Personal information
- Born: October 16, 1939 Broken Bow, Oklahoma, U.S.
- Died: April 23, 2025 (aged 85) Plano, Texas, U.S.
- Listed height: 6 ft 5 in (1.96 m)
- Listed weight: 270 lb (122 kg)

Career information
- High school: Broken Bow
- College: Oklahoma State
- NFL draft: 1961 (6th round, 79th overall pick)
- AFL draft: 1962 (29th round, 229th overall pick)

Career history
- Cleveland Browns (1962–1967); Pittsburgh Steelers (1968); New York Giants (1969);

Awards and highlights
- NFL champion (1964); Second-team All-Big Eight (1961);

Career NFL statistics
- Games played: 78
- Games started: 31
- Fumble recoveries: 2
- Sacks: 8.5
- Stats at Pro Football Reference

= Frank Parker (American football) =

American football player (1939–2025)

"Big" Billy Frank Parker (October 16, 1939 – April 23, 2025) was an American professional football player who was a defensive lineman in the National Football League (NFL). He played college football for the Oklahoma State Cowboys.

== College career ==
Parker attended Broken Bow High School, where he was on the football and track team. He played college football at Oklahoma State University, appearing on both on the offensive and defensive line and captaining the Cowboys his senior season and appearing in the 1962 College All-Star Game.

== Professional career ==
Parker was selected by the Cleveland Browns in the sixth round (79th overall) of the 1961 NFL draft and by the New York Titans in the 29th round (229th overall) of the 1962 American Football League draft.

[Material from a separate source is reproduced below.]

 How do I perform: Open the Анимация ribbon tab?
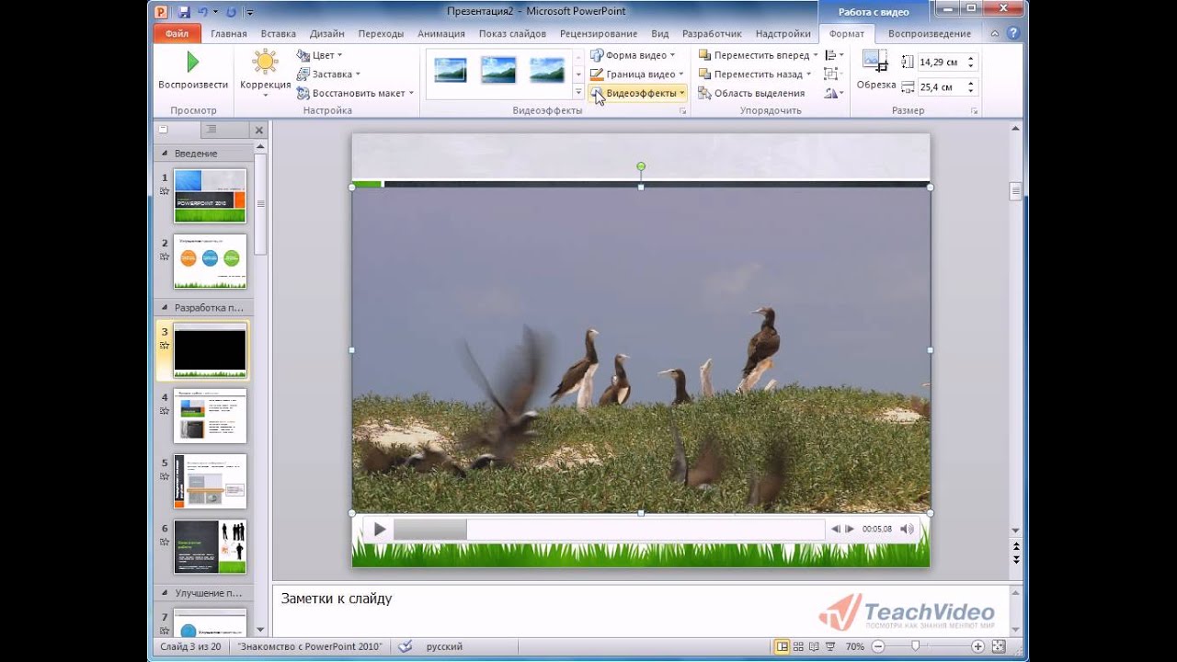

Parker played six seasons for the NFL's Cleveland Browns (1962–1967), including the franchise's 1964 NFL Championship season. A knee injury in the season opener, however, kept him out for most of the season and caused him to miss all of the 1965 season. Before the 1968 season, the Browns traded Paker to the Pittsburgh Steelers along with Dick Shiner in exchange for Bill Nelsen and Jim Bradshaw. After a season with Pittsburgh, he played one last season for the New York Giants (1969).

== Personal life and death ==
After retiring, Parker returned to his hometown of Broken Bow, Oklahoma, and opened Big Frank's Sports Center, Convenience Store & Gas Station in nearby Hochatown. After recovering from leukemia, Parker sold the store and worked as a pipeline inspector.

Parker died in Plano, Texas on April 23, 2025, at the age of 85.